A working definition of CTEM
Gartner defines CTEM as a five-stage program: scope, discover, prioritise, validate, mobilise. In practice CTEM is a program-level discipline that consolidates attack-surface visibility, exposure prioritisation, validation through attack emulation, and remediation orchestration into one continuous loop. CTEM is not a single product; it is the workflow that ties EASM, CAASM, BAS, pentest-as-a-service, and vulnerability prioritisation together.
The five stages, decoded
- Scope. Pick the business surface that matters — a brand, a product, a region — and define what assets fall inside the program.
- Discover. Find every asset and exposure in that scope via EASM, CAASM, cloud configuration, identity, and code-level scanning.
- Prioritise. Combine technical severity (CVSS, EPSS, KEV) with business context (asset criticality, blast radius, compensating controls) into one queue.
- Validate. Prove which exposures are reachable and exploitable in your specific environment via BAS, automated pentest, or red-team review. This is the stage that separates CTEM from classic VM.
- Mobilise. Drive remediation through the right team's existing tooling — Jira / Linear / GitHub for engineering, ITSM for IT, with SLAs by priority tier.
CTEM vs EASM vs vulnerability management
These overlap heavily and the vendors have made the boundaries even fuzzier.
- EASM is the discovery-and-monitoring layer for internet-facing assets. It is an input to CTEM, not a substitute.
- CAASM aggregates internal asset inventory; another input.
- Classic vulnerability management is the scan-and-patch workflow. CTEM keeps it but adds the validate stage so you do not waste cycles patching things that are not actually reachable.

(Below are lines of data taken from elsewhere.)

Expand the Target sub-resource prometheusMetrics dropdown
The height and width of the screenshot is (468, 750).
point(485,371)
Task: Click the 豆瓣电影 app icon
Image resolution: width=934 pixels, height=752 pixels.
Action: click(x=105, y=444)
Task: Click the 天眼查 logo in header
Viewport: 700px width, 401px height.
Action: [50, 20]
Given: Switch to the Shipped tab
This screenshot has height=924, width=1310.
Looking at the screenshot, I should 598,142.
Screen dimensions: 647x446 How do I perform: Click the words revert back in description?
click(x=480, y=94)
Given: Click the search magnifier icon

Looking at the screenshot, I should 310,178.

- BAS / Breach and Attack Simulation (Pentera, AttackIQ, Cymulate, Picus, SafeBreach, XM Cyber) provides the validate-and-prove-exploitability layer.
- PTaaS (HackerOne Assessments, Cobalt, Synack) extends validation with humans.
CTEM vendors in 2026
Two camps. Suite plays that bundle multiple CTEM stages into one platform, and best-of-breed stacks that you assemble:
- Suite plays. Tenable One, CrowdStrike Falcon Exposure Management, Rapid7 Exposure Command, Qualys VMDR + ETM, Microsoft Defender External Attack Surface Management + Defender for Endpoint vulnerability management.

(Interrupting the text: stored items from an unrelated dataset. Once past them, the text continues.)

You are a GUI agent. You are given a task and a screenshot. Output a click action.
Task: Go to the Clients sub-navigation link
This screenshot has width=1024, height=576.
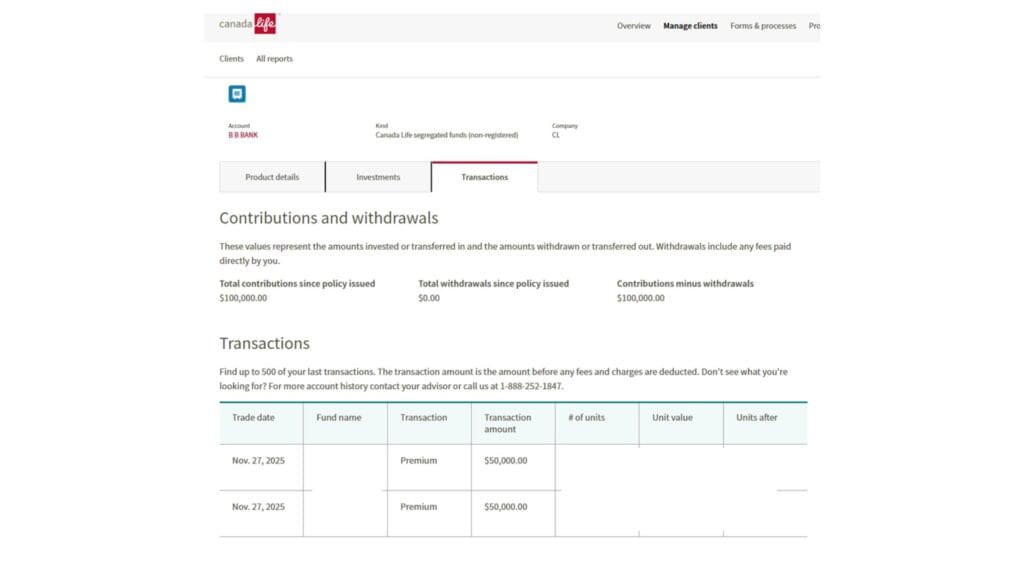click(231, 59)
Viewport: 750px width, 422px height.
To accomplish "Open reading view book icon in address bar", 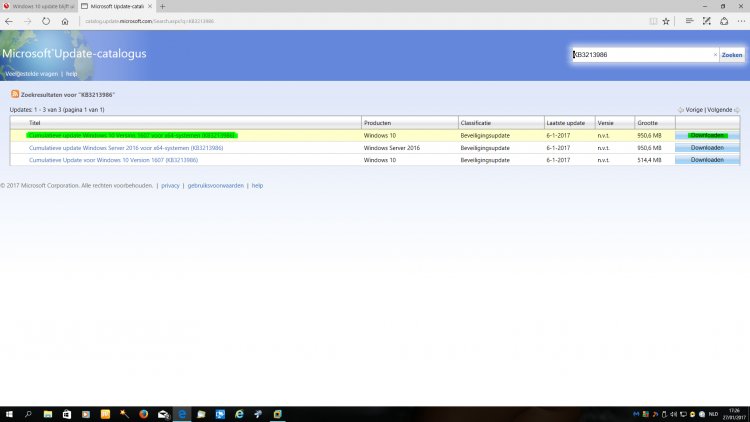I will tap(651, 20).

- Best-of-breed EASM + ASM: CyCognito, IONIX, CYRISMA, Bitsight Attack Surface, runZero, watchTowr, Hadrian.
- BAS / validation: Pentera, XM Cyber, AttackIQ, SafeBreach, Cymulate, Picus.

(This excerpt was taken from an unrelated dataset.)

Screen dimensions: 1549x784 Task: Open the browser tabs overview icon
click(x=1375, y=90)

- Prioritisation / orchestration: Vulcan Cyber, Nucleus Security, Phoenix Security, ArmorCode.
- PTaaS: HackerOne Assessments, Cobalt, Synack, Bugcrowd Penetration Testing.
Common pitfalls running a CTEM program
- Buying a tool, calling it a program. CTEM is workflow plus governance. Without an owner the scan results become noise.
- Skipping the validate stage. The hardest stage to staff but the one that delivers the biggest noise reduction.
- Misaligned remediation incentives. Engineering owns the fix; security owns the queue. Without shared OKRs the SLA is theoretical.
- Over-rotating on dashboards. CTEM produces beautiful charts. The metric that matters is mean-time-to-remediate for KEV-listed exposures on tier-0 assets.
A pragmatic rollout sequence
- Start with EASM coverage of one brand or business unit — the smallest scope that has real exposure.
- Stand up a prioritisation layer (Vulcan, Nucleus, or an in-platform module) and unify findings from EASM + cloud + vulnerability scanners.
- Add validation via BAS or automated pentest. Even one quarterly run materially changes the prioritisation queue.
- Wire remediation tickets into the owning team's existing system. Avoid a separate security-only ticket queue.
- Publish SLA performance monthly. The act of publishing changes behaviour faster than the tool change does.